Пушкин, профессиональный поэт и русский дворянин, обычно шокировал beau monde своими заявлениями о том, что пишет ради собственного удовольствия, а публикуется ради денег. Я поступаю подобным же образом, но никогда никого не шокировал, кроме, быть может, своего бывшего издателя, который, бывало, парировал мои негодующие требования, говоря, что я слишком хороший писатель, чтобы нуждаться в непомерных авансах.
Нет, не думаю. Могу назвать многих писателей — английских, русских и французских, — которые были способны на это по меньшей мере не хуже меня. Забавно, я обратил внимание, что, когда говорил о трех языках, которыми владею, перечислил их именно в таком порядке, потому что это ритмически красиво звучит: дактиль, если опустить один слог: «English, Russian and French», или анапест: «English, Russian and French». Маленький урок просодии.
Перед тем как заснуть — если долго до этого читал или писал, — я часто наслаждаюсь (если это слово здесь уместно), тем же, что испытывают наркоманы: чередой ослепительно ярких, плавно меняющихся картин. Всякий раз они бывают иными, но каждой ночью их появление неизменно: один раз это банальный калейдоскоп витражей в бесконечно меняющихся комбинациях и формах, другой раз — нечеловеческий или сверхчеловеческий лик, с огромным все увеличивающимся голубым оком, или же — а это самое яркое видение — мне является, как въяве, мой друг, который давно умер, и сливается с фигурой другого, запомнившегося мне человека, на фоне черного бархата внутренней стороны моего века. Что касается голосов, то я уже писал об этом в «Память, говори» — об отрывках телефонных разговоров, которые порой звучат у меня в том ухе, которым я лежу на подушке. Описание этого загадочного феномена можно найти в историях болезни, собранных психиатрами, но ни одного вразумительного объяснения я пока не прочитал. Фрейдисты, не вмешивайтесь, будьте любезны!

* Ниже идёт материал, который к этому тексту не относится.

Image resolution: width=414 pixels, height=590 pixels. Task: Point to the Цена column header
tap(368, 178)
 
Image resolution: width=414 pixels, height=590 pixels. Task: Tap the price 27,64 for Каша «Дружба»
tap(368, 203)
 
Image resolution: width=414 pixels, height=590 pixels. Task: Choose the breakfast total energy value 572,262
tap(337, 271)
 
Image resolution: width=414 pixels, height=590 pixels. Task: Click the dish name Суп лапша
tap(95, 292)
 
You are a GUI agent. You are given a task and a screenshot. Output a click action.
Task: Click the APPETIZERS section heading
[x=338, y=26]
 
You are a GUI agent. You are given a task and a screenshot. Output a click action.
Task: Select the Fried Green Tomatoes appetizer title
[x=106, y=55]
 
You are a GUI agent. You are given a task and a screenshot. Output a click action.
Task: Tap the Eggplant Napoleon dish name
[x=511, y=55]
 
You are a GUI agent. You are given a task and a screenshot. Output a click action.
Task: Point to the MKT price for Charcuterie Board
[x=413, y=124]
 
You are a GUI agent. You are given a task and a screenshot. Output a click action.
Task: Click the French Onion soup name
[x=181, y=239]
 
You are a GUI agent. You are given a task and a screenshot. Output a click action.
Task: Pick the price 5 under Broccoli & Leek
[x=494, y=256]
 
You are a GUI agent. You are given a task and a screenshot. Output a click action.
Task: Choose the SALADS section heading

Мое существование всегда было таким же гармоничным и полным жизненных сил, как период, к которому я обращаюсь в своих воспоминаниях, то есть с 1903 по 1940. Эмоции, которые я испытывал в дни своего детства в России, сменились новыми переживаниями, поиском новых бабочек на склонах других гор, безоблачной семейной жизнью и потрясающим наслаждением, которое мне доставляет процесс творчества.
Удовольствие и страдание, пока сочиняю в голове свой роман, мучительное раздражение, пока сражаюсь с орудиями своего труда и со своим организмом: с карандашом, который надо постоянно затачивать, с карточкой, которую надо переписывать, с мочевым пузырем, который надо освободить, со словом, которое я вечно неправильно пишу, и мне приходится постоянно заглядывать в словарь. Потом — тяжкий труд чтения машинописного текста, который печатает мне мой секретарь, исправление моих грубых ошибок и ее — мелких, перенос правки на другие экземпляры, путаница со страницами, попытка запомнить, что надо вычеркнуть, а что — вписать. Потом процесс этот повторяется, когда я читаю гранки. Потом я распаковываю ослепительно красивый пухлый пакет с сигнальным экземпляром, открываю его — и обнаруживаю какую-нибудь глупую погрешность, которую я допустил, которой я даровал жизнь. Через месяц или около того я привыкаю к последнему, окончательному варианту книги, к тому, что ее отлучили от меня, изгнали из моей головы. Теперь я отношусь к ней с забавной нежностью, не как отец к сыну, а как к юной жене сына.